À preuve, sa sortie de la fin septembre contre l’austérité du gouvernement Couillard.
Sa sortie plus récente favorable à élargir encore plus le rôle du privé dans le système de santé lui a toutefois valu de faire oublier la première…
Et surtout, elle lui a valu quelques rappels à l’ordre empressés de la part de certains des candidats déjà déclarés à la chefferie, dont Bernard Drainville et Jean-François Lisée.
Dans cette course, les Drainville, Lisée, Martine Ouellet, Alexandre Cloutier et Pierre Céré rivaliseront entre eux pour se «distinguer» du meneur sur la question de la souveraineté. Mais ils tenteront aussi de s’établir à son opposé, comme «la» voix la plus «progressiste» de la brochette de candidats.
Bref, couronnement ou pas, le débat «gauche-droite» a de fortes chances d’occuper, lui aussi, une partie du terrain de la course. Et d’autant plus dans la mesure où il semble bien que la plupart des candidats à la chefferie finisse par renvoyer la tenue hypothétique d’un autre référendum à la proverbiale semaine des quatre jeudis…
Bref, comme ce sera en plus une longue, très longue, course, que le PQ jouera fort possiblement sa survie à l’élection de 2018 et que depuis presque vingt ans, il a de toute manière l’habitude de traiter l’option même d’un référendum comme un pénible boulet électoral, il faut s’attendre à ce que la souveraineté ne soit pas l’unique objet des rivalités entre les candidats. Loin s’en faudra.

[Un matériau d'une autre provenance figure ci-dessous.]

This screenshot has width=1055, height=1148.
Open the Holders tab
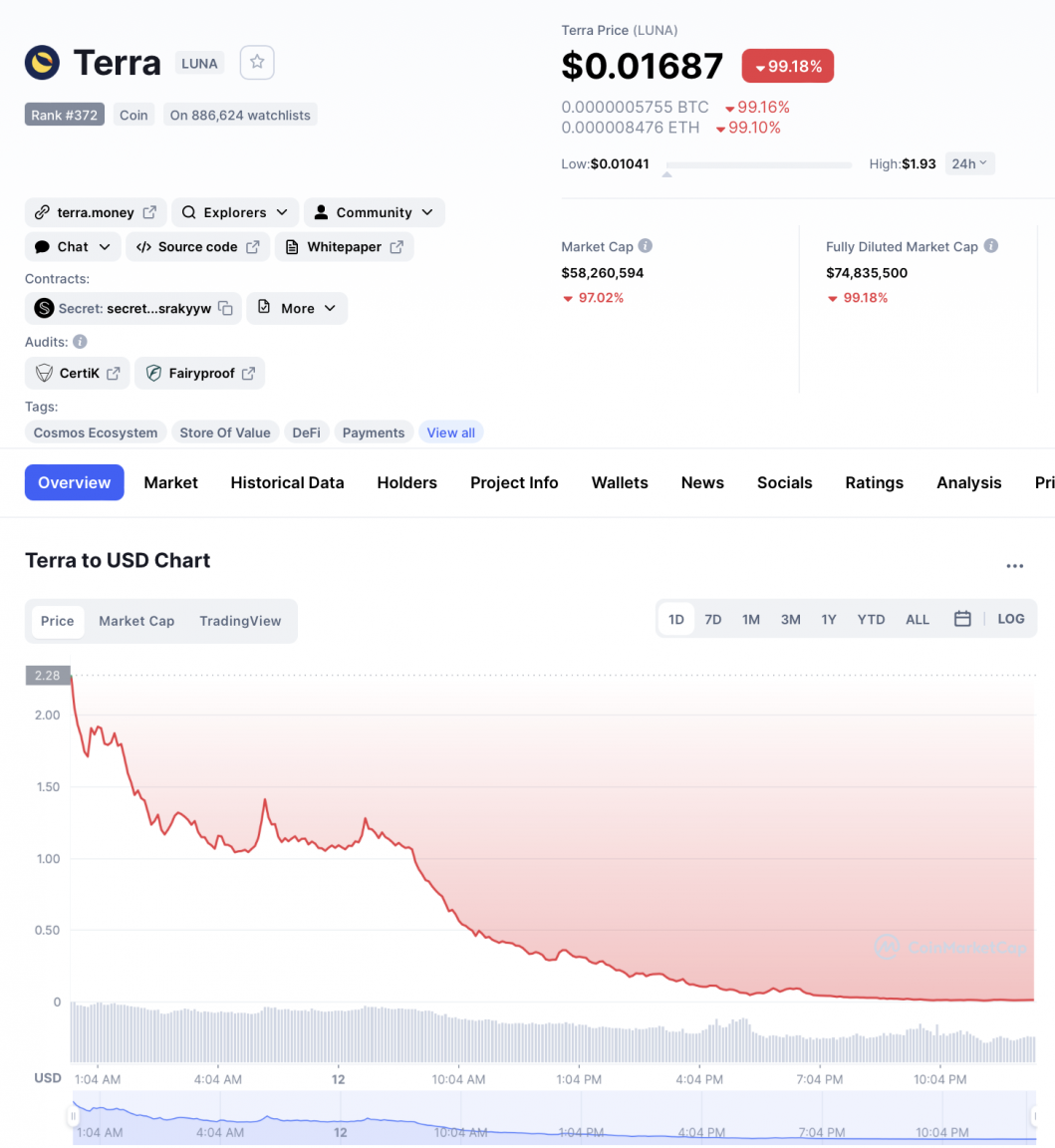click(407, 482)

Or, pour le moment, au-delà de quelques déclarations à la pièce et qui paraissent même parfois contradictoires, le nouveau positionnement final sur l’axe gauche-droite de PKP «le politique» demeure encore et toujours une énigme. Idem pour le processus et l’échéancier référendaires.
Un mystère qui, d’ici la fin du mois, devrait commencer à s’élucider avec sa candidature officielle.